Chinesische Medizin und ihre Denkweise

Der Traditionellen Chinesischen Medizin liegt ein völlig anderes Denkmodell als der bei uns üblichen, in Universitäten gelehrten Medizin (Schulmedizin) zugrunde. Für den westlich-naturwissenschaftlich fixierten Mediziner ist es das Ziel, einzelne Krankheitsursachen zu ermitteln und „weg-zu-therapieren“. Für ihn steht das Symptom im Vordergrund.

Die chinesische Medizin hingegen sieht die Vielfalt der Symptome als Teile eines Mosaikes, die zusammengehören. Sie betrachtet den Menschen als Einheit von Körper, Seele und Geist. Die körperliche, geistige und seelische Verfassung sind gleichermaßen wichtig für den Gesundheitszustand eines Menschen und dessen Beurteilung.

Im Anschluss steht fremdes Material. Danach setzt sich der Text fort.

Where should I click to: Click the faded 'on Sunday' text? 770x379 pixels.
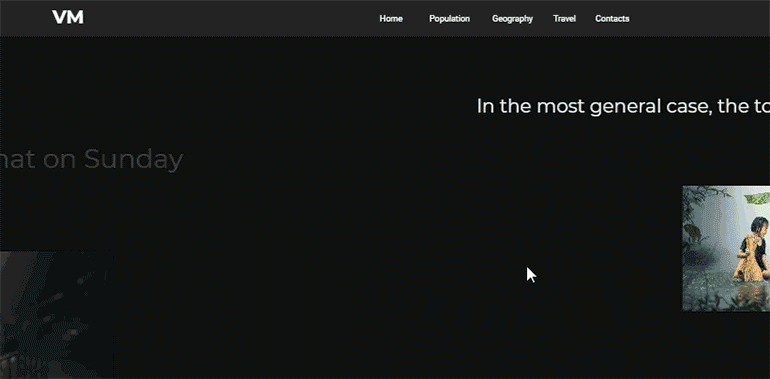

In der TCM ist es das Ziel, das harmonische Gleichgewicht wieder herzustellen und so die Selbstheilungskräfte des Körpers zu mobilisieren.

Denn im chinesischen Denken ist Krankheit nicht nur ein Symptom des Körpers, sondern hat auch Entsprechungen im gesamten Gefüge eines Menschen. Dazu gehören Emotionen, das soziale Umfeld, Klima und Ernährung.